Karhutla, Mengapa Bisa Terjadi Kembali?

0

Oleh: Nailah, ST

DIREKTUR Jenderal Penegakan Hukum KLHK, Rasio Ridho Sani menyebut pihaknya telah melakukan gugatan terhadap 22 korporasi ataupun perusahaan penyebab kebakaran hutan dan lahan di Indonesia.

DARI 22 perusahaan yang digugat, sebanyak 14 perusahaan diketahui telah berkekuatan hukum tetap atau inkracht dengan total nilai putusan mencapai Rp 5,60 triliun.
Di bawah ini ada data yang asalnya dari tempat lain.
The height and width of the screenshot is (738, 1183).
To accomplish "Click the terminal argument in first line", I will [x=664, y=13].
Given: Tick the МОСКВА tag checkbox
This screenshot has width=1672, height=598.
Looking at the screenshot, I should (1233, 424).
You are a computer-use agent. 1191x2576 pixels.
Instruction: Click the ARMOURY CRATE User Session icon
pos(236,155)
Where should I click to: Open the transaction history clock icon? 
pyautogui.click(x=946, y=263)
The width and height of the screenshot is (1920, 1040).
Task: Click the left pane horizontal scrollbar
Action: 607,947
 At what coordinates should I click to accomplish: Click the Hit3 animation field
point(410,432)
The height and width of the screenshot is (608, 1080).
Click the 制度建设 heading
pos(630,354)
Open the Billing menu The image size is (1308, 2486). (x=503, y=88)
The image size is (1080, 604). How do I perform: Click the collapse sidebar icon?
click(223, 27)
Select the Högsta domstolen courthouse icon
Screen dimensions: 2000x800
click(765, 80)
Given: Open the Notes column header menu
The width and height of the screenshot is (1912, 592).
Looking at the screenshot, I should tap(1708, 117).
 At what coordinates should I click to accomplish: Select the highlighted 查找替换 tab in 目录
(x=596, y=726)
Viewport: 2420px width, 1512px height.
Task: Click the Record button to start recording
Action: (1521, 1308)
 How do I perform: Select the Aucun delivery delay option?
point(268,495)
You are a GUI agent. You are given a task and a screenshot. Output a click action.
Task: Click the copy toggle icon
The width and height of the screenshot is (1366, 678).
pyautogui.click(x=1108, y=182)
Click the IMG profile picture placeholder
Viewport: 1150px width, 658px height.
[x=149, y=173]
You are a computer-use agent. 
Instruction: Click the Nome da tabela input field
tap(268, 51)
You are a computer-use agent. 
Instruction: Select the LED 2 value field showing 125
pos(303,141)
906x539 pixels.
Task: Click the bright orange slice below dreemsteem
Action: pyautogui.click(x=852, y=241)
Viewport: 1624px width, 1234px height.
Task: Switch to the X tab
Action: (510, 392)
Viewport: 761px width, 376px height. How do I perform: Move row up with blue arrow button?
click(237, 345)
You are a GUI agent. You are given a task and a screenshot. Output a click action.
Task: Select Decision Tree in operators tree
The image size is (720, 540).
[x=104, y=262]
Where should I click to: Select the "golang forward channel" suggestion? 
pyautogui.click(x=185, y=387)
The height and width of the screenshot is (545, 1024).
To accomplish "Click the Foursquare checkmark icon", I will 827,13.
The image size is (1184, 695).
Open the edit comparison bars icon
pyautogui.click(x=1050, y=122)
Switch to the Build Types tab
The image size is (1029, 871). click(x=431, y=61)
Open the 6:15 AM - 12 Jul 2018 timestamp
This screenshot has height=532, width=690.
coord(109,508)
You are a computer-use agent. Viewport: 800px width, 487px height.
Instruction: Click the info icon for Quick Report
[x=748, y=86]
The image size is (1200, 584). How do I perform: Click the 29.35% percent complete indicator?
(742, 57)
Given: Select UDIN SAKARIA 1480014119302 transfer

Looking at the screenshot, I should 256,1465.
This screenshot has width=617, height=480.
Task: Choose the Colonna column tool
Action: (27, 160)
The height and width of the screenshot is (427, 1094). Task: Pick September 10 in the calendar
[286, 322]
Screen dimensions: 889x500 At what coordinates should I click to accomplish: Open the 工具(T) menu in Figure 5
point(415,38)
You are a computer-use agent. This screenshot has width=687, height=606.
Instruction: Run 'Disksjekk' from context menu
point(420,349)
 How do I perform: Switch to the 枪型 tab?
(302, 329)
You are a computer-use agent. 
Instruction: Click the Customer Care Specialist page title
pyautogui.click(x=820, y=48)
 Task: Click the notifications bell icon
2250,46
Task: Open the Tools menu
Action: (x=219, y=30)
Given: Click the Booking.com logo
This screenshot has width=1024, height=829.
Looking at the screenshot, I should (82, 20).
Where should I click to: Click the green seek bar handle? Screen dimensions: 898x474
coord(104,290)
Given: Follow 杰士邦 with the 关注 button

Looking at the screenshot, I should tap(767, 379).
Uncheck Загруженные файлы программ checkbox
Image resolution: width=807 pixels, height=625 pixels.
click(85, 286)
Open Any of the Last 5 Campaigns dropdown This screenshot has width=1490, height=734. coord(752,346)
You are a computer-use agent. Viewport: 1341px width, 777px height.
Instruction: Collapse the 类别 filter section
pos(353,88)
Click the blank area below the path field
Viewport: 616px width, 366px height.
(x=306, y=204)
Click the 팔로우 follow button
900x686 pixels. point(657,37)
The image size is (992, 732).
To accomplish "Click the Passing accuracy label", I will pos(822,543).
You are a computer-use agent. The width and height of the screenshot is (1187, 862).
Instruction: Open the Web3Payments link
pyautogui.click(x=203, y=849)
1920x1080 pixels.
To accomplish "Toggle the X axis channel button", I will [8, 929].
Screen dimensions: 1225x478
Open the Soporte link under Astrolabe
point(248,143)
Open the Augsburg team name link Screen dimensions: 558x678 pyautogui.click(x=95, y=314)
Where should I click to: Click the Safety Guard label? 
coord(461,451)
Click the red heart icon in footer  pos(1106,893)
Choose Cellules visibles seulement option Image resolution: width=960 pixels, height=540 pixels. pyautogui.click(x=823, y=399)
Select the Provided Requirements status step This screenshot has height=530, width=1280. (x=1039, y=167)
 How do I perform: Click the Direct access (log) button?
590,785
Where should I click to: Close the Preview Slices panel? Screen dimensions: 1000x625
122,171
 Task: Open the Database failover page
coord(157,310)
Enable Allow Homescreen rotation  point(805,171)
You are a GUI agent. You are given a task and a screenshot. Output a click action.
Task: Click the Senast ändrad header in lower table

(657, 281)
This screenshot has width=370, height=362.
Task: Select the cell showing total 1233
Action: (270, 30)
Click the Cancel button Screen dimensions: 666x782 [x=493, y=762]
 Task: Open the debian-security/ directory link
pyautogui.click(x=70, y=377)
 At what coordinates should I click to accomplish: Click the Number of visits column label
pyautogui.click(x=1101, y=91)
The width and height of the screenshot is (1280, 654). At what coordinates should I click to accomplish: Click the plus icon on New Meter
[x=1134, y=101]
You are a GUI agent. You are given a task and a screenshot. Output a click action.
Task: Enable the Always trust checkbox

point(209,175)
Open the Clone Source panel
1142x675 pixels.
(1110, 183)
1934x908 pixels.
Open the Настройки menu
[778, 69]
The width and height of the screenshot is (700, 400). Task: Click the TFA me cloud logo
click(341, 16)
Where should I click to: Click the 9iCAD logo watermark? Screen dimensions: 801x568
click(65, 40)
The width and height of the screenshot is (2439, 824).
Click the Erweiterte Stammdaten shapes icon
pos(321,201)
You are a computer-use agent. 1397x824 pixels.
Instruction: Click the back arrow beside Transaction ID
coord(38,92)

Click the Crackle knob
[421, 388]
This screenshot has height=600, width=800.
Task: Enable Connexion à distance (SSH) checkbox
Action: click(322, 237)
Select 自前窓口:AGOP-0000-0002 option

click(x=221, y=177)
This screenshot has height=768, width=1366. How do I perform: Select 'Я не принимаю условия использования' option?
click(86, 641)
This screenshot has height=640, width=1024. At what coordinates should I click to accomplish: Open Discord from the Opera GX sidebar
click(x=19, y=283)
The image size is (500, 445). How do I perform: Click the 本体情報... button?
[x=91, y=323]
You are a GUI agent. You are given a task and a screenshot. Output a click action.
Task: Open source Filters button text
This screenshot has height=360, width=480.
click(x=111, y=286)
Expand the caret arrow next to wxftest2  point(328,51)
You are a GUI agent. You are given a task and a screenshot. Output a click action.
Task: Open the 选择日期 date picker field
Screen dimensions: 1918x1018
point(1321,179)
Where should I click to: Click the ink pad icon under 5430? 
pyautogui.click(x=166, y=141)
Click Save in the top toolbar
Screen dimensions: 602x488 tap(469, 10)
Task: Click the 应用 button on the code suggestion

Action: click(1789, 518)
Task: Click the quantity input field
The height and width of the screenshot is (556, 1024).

Secara lebih terperinci, 7 perusahaan sedang dalam proses eksekusi dengan nilai Rp 3,05 triliun dan 7 perusahaan persiapan eksekusi dengan nilai mencapai Rp 2,55 triliun.(kompas tv, 20 Agustus 2023)

Kembali terjadi

Kebakaran lahan kembali terjadi, berpotensi membahayakan  lahan dan perumahan warga, juga  menimbulkan kabut asap sehingga sempat mengganggu mobilitas barang dan masyarakat, dan mengancaman kesehatan .

Diakui atau tidak, karhutla memang masih jadi PR besar bagi Indonesia. Dari tahun ke tahun luasan hutla yang terbakar meningkat dengan angka yang luar biasa. Pada 2021 saja luasannya mencapai angka 358.867 ha. Jumlah tersebut meningkat 20,85% dibanding tahun 2020 yang luasannya sekira 296.942 ha.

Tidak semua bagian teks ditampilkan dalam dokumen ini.